Cuban dissident Farinas wins Sakharov rights prize (AFP)
STRASBOURG — The European parliament awarded Thursday its prestigious Sakharov human rights prize to Cuban dissident Guillermo Farinas, as Europe debates whether to normalise ties with the Communist regime.
“Guillermo Farinas is an independent journalist and political dissident who was ready to sacrifice and risk his own health and life as a means of pressure to achieve change in Cuba,” said parliament president Jerzy Buzek.
The 48-year-old journalist and psychologist has often used hunger strikes to press for greater freedoms in the island led by the Castro brothers since the 1959 revolution.
“He used hunger strikes to protest and to challenge the lack of freedom of speech in Cuba, carrying the hopes for all of those who care for freedom, human rights and democracy,” Buzek said as he announced this year’s winner.
Ethiopian opposition leader Birtukan Mideksa and Israeli rights group Breaking the Silence had also been on the shortlist for this year’s Sakharov award. The winner is chosen behind closed doors by the heads of the European parliament’s political groups.
Farinas is the third Cuban to receive the prize, after Oswaldo Paya in 2002 and the “Ladies in White” group of women whose husbands are jailed in Cuba, which received the award in 2005.
But the Communist government has never allowed the Ladies in White to travel to Strasbourg to pick up their prize at the parliament.
“I sincerely hope that together with Guillermo Farinas another Cuban laureate from 2005, the Ladies in White, will also be able to collect the Sakharov prize in person,” Buzek said. The ceremony is scheduled for December 15.
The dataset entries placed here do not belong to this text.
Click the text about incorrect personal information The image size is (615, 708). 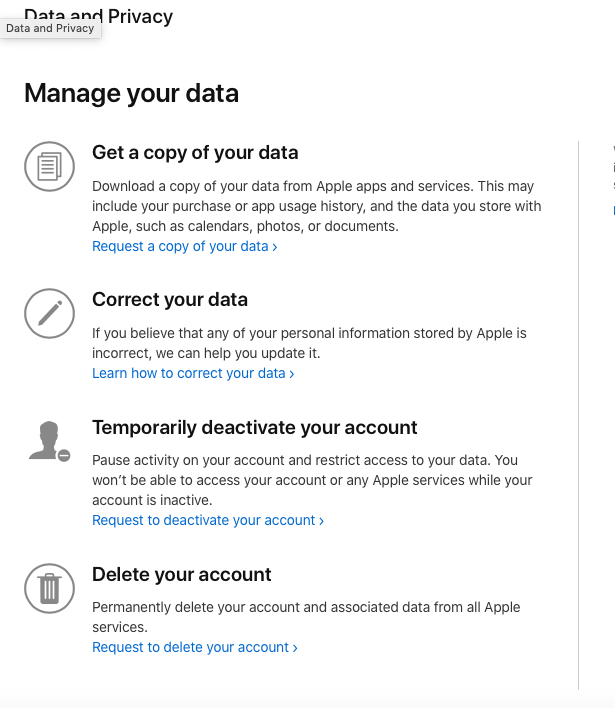tap(309, 343)
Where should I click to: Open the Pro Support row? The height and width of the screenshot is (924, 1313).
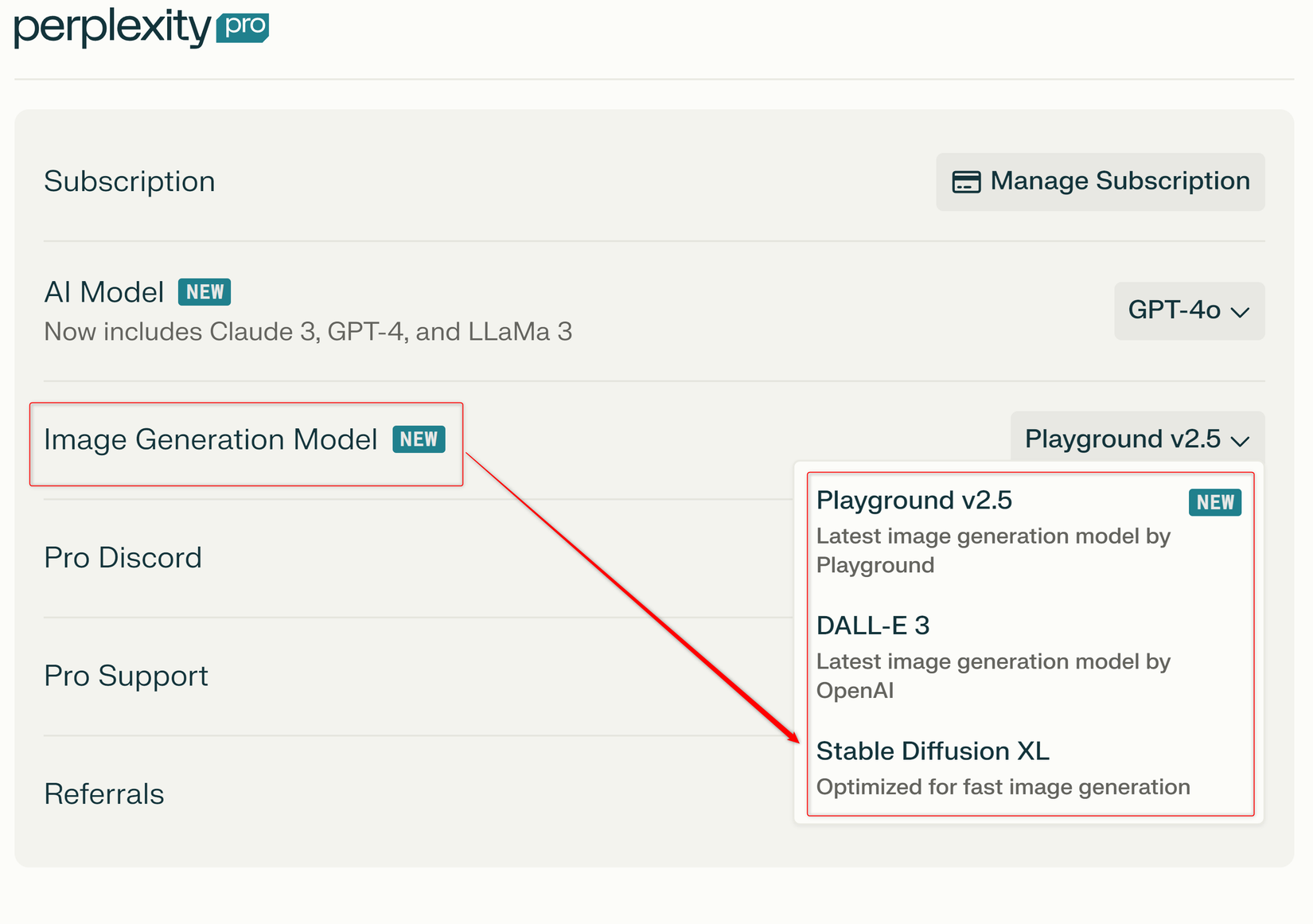click(x=126, y=676)
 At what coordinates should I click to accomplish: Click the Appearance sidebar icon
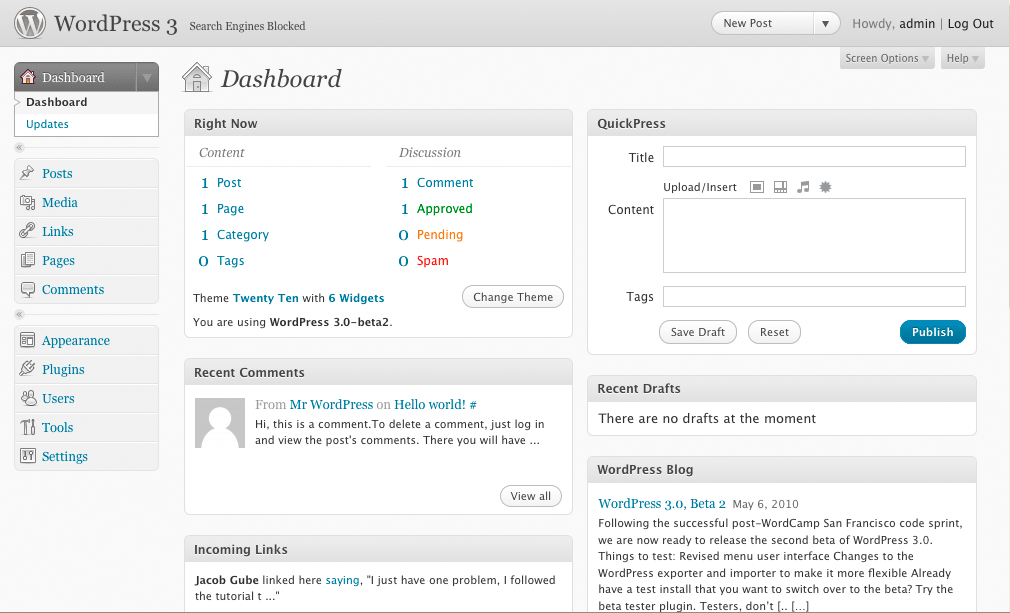[27, 341]
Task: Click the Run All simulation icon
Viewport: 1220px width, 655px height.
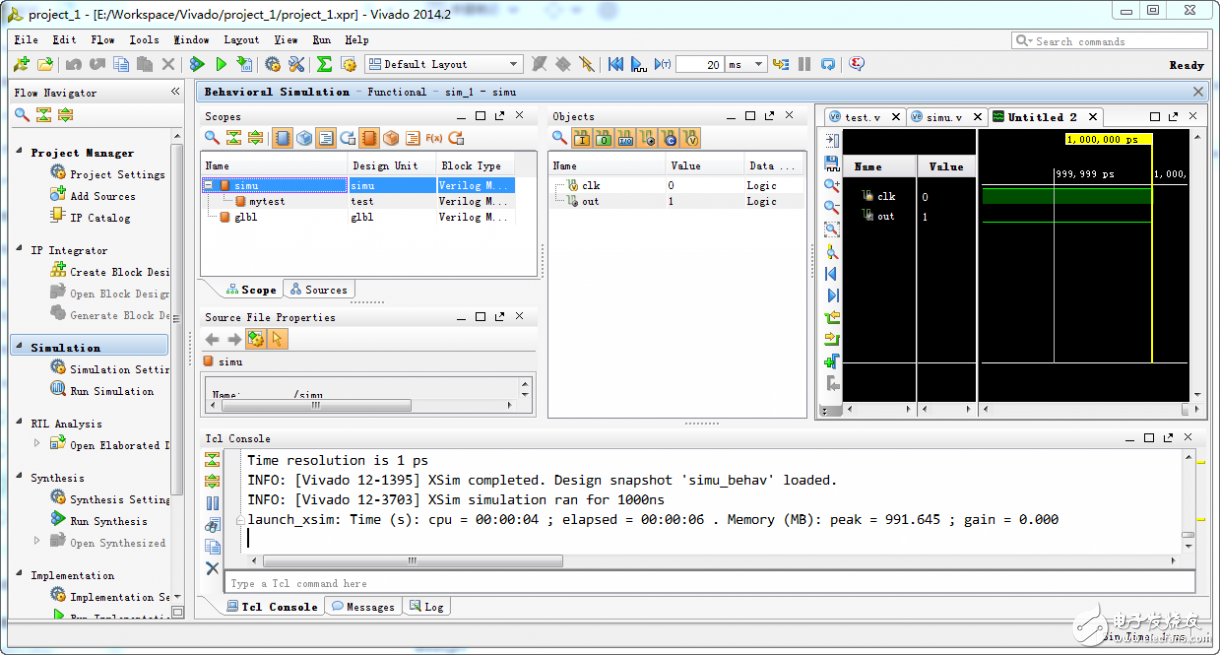Action: (x=637, y=63)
The 22nd Sakharov Prize, named after late Soviet dissident Andrei Sakharov, comes with a cash award of 50,000 euros (70,000 dollars).
The decision to give this year’s award to Farinas came four days before European Union foreign ministers meet in Luxembourg to discuss the 27-nation bloc’s relations with Cuba.
Spain’s Socialist government wants the EU to normalise relations with Cuba, arguing that a shift away from a hardline stance would accelerate change on the island.
The Czech Republic and Slovakia, former communist bloc countries, oppose any change in the EU’s current position, diplomats said.
The EU’s “common position” at present is to insist that Cuba make progress on human rights and democracy before ties are normalised.
Europeans remain divided on how to proceed with Cuba ahead of Monday’s meeting of foreign ministers, diplomats said.
Farinas held a 135-day hunger strike earlier this year that left him near death but compelled the Cuban government to release 52 political prisoners.
Another fast between 1995 and 1997 brought attention to his allegations of corruption at the hospital where he worked.
He also carried out a six-month hunger strike in 2006, but that time he failed to force the government to allow freer access to the Internet.